**Dataset entries:**
•••

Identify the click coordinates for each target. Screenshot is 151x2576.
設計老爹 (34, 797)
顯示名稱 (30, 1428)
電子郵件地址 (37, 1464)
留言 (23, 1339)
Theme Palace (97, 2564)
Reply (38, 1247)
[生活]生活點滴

•••

Every record above must be set down again, word for word.

Identify the click coordinates for each target. Screenshot is 151x2576.
設計老爹 (34, 797)
顯示名稱 (30, 1428)
電子郵件地址 (37, 1464)
留言 (23, 1339)
Theme Palace (97, 2564)
Reply (38, 1247)
[生活]生活點滴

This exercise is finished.